━━━ Provided records

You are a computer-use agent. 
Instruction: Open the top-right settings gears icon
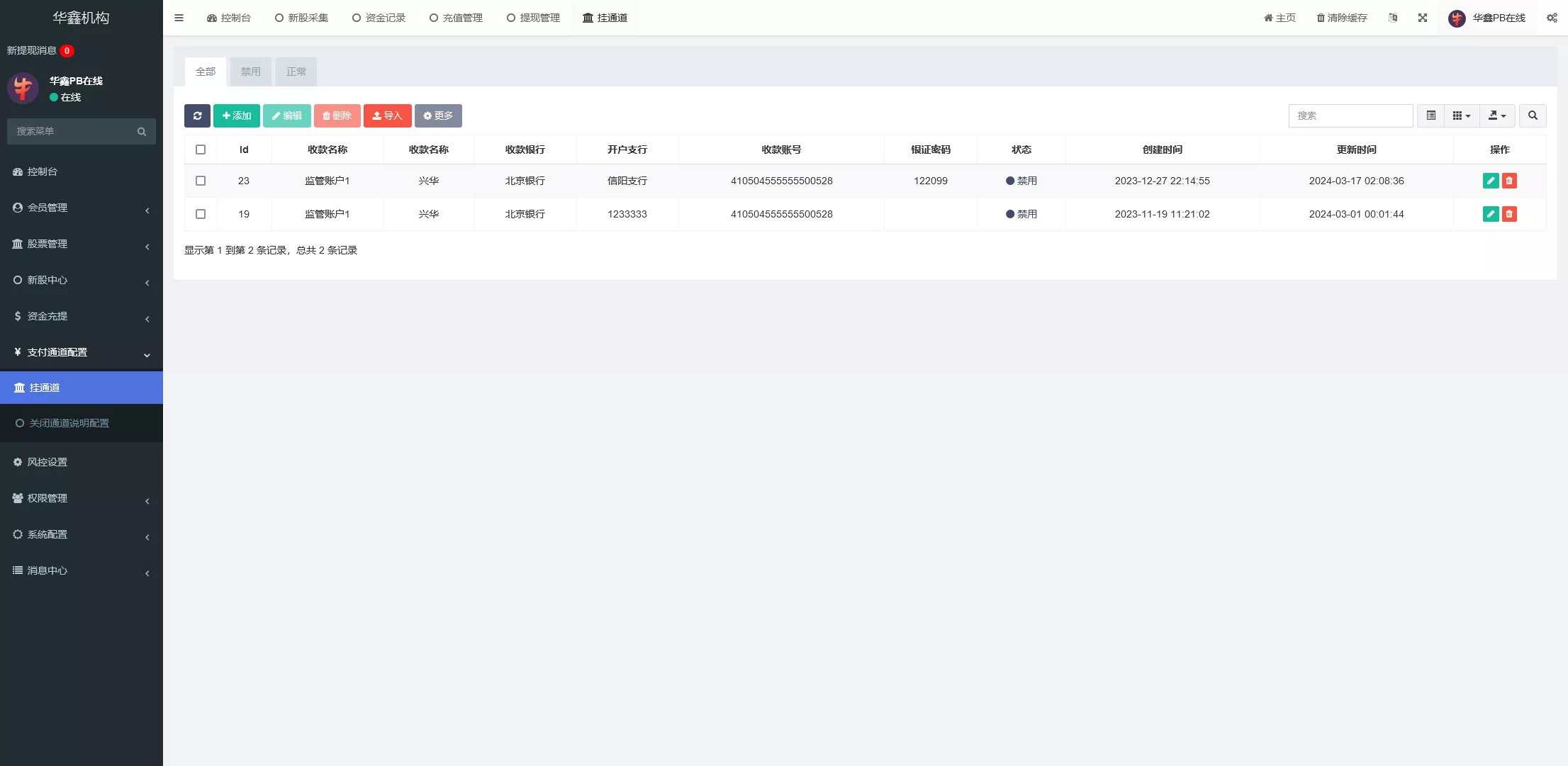(x=1552, y=18)
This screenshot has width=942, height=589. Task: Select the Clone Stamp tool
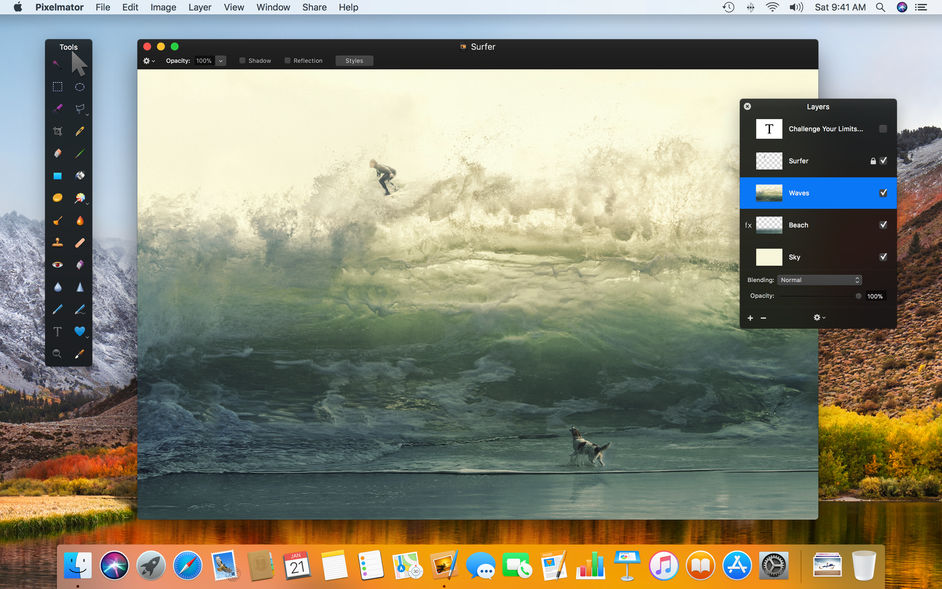point(57,242)
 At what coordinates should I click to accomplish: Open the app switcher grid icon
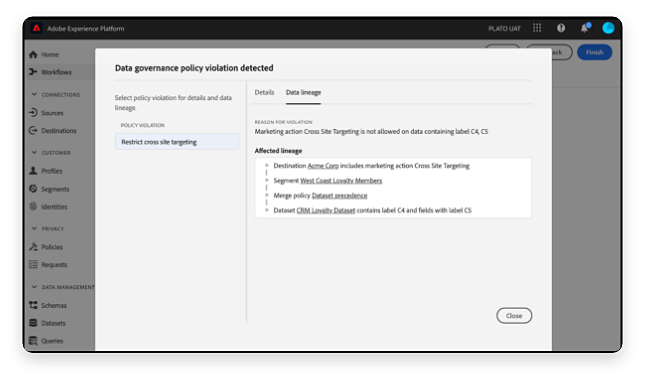(x=537, y=28)
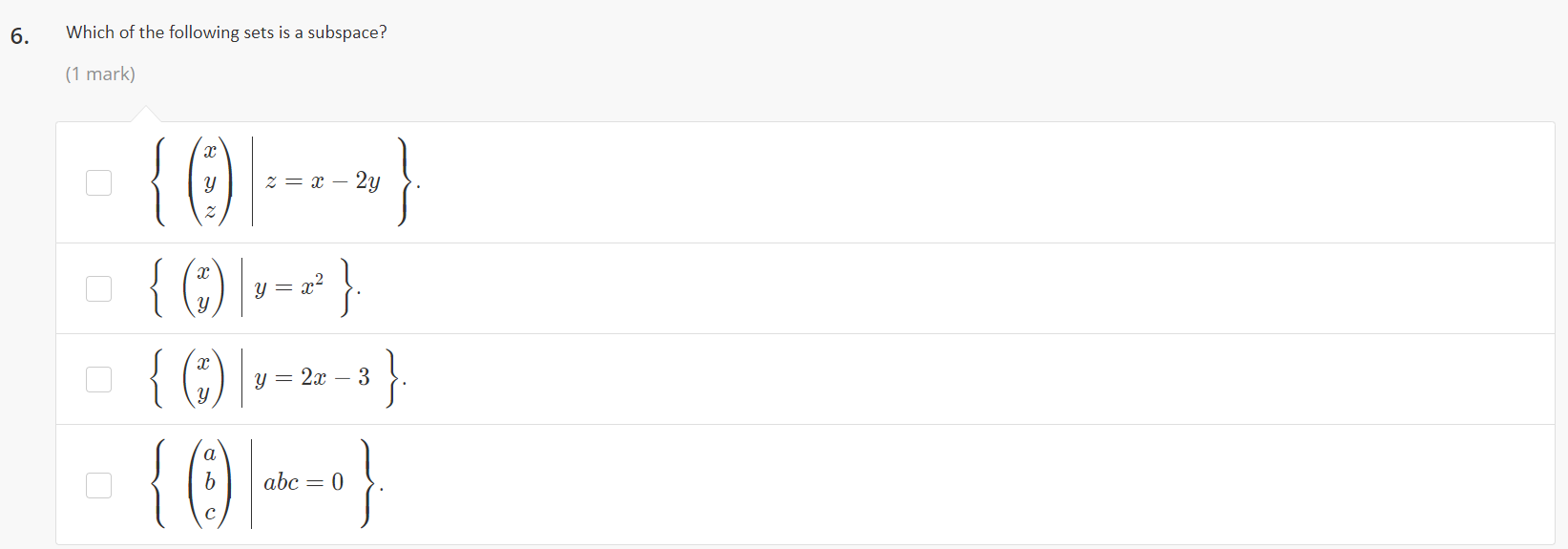Select the (x, y, z) column vector

[211, 181]
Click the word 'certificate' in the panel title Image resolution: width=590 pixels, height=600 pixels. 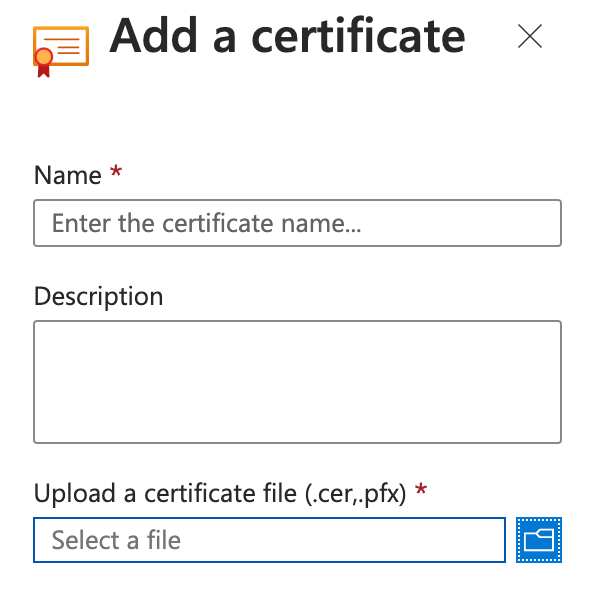358,37
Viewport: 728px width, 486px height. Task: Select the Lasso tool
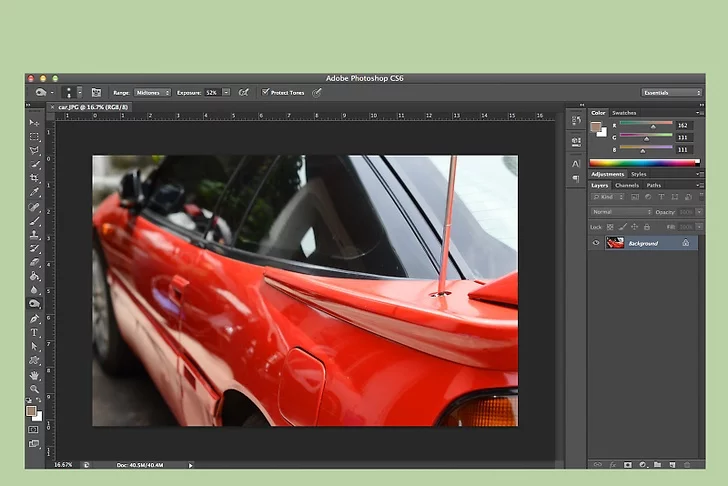point(34,151)
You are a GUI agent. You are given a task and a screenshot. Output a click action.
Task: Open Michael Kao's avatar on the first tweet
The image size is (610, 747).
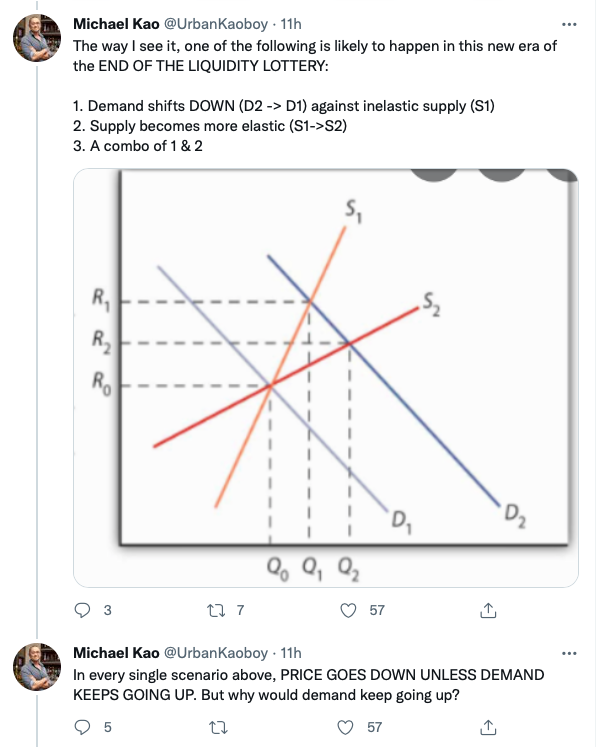(x=36, y=39)
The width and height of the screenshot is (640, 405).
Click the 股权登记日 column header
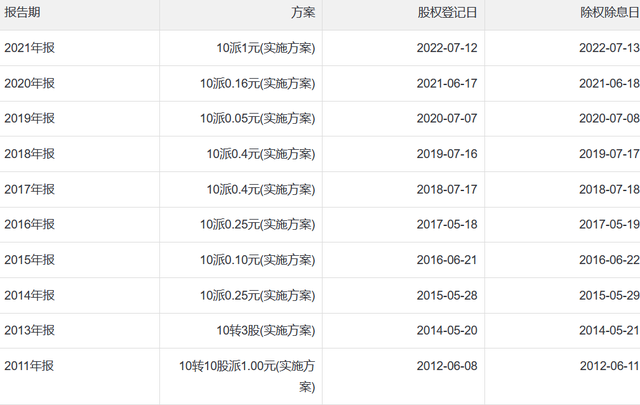pos(447,14)
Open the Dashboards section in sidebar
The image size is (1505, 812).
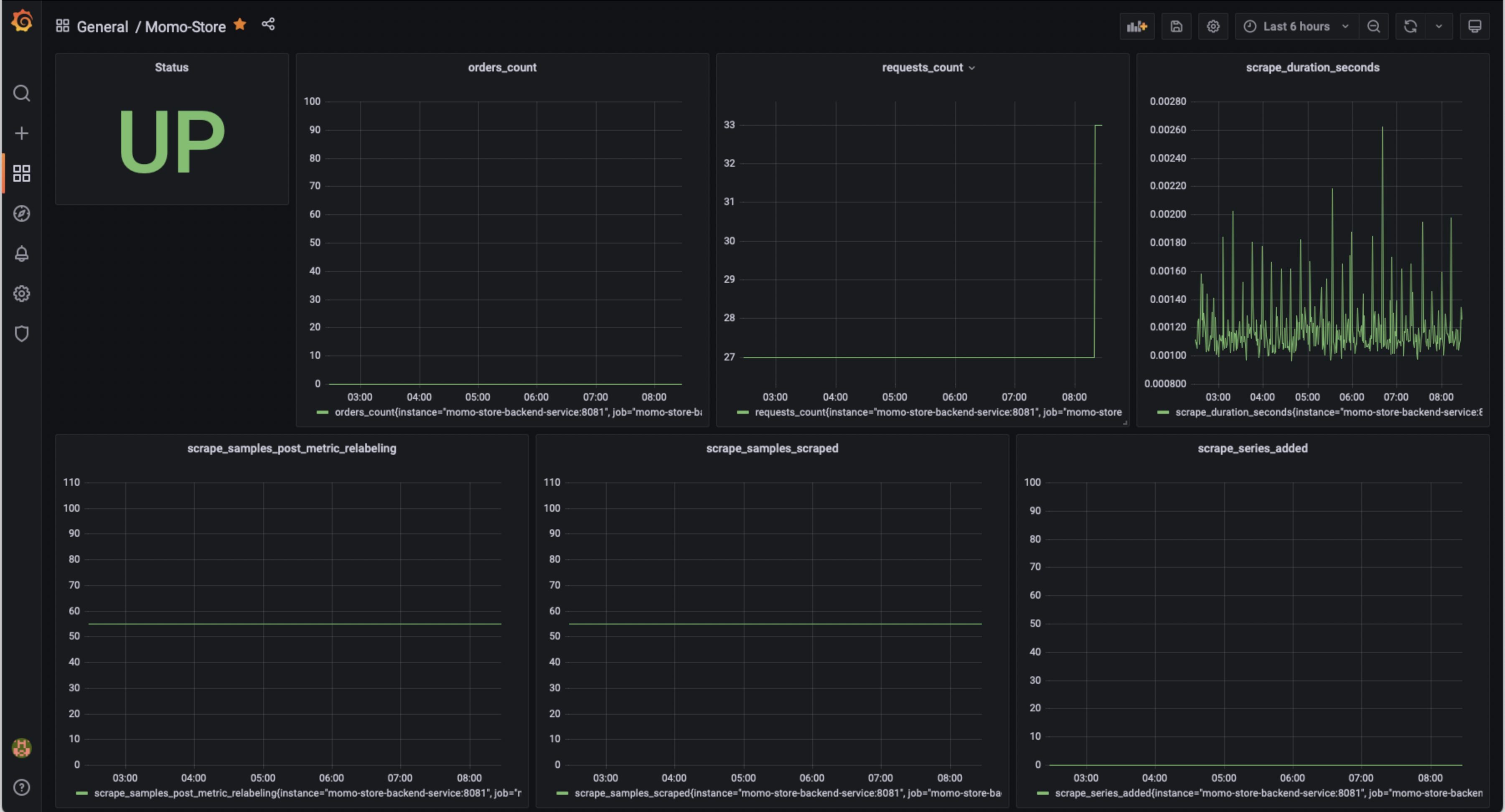point(22,173)
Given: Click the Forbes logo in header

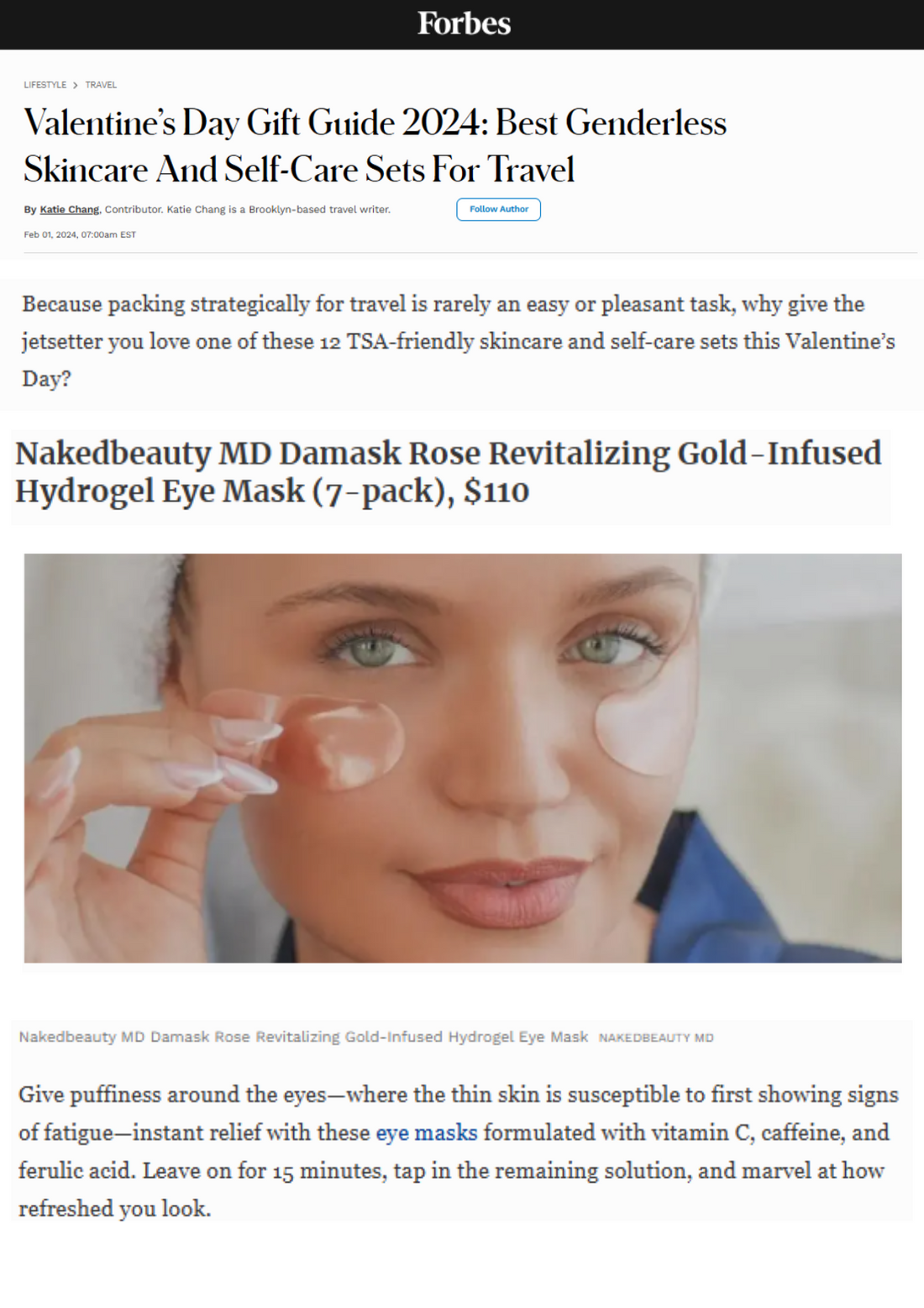Looking at the screenshot, I should [x=464, y=24].
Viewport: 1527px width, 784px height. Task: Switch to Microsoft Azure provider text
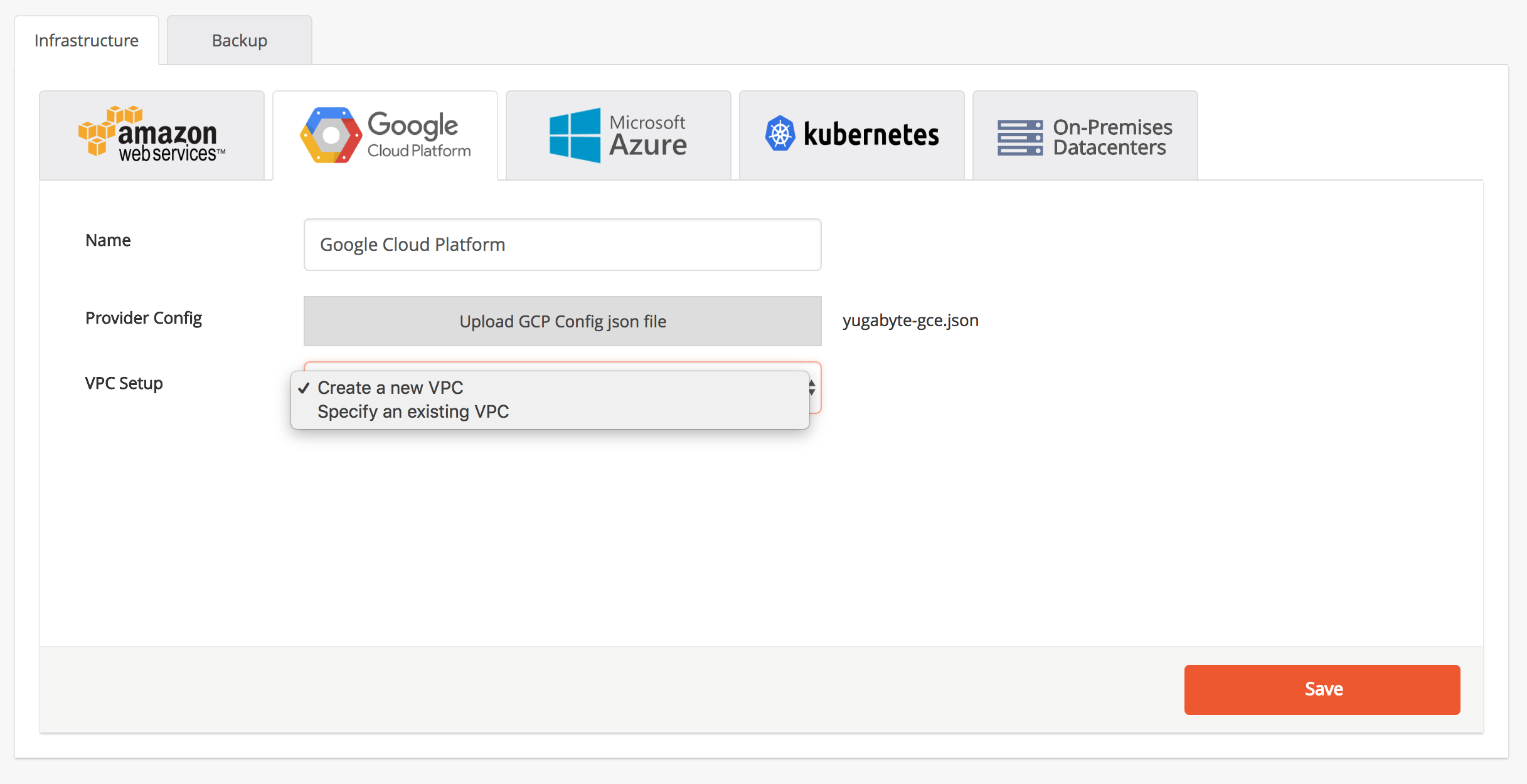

━━━━━━

- What is asked
Copy out the stretch of the data above from the line that contains "Open the Dashboards section in sidebar" through the end of the data, word for word. Leave the pictures out of your answer.

- Task output
Open the Dashboards section in sidebar
The image size is (1505, 812).
point(22,173)
Given: Click the Forbes logo in header

Looking at the screenshot, I should [x=464, y=24].
Viewport: 1527px width, 784px height. Task: Switch to Microsoft Azure provider text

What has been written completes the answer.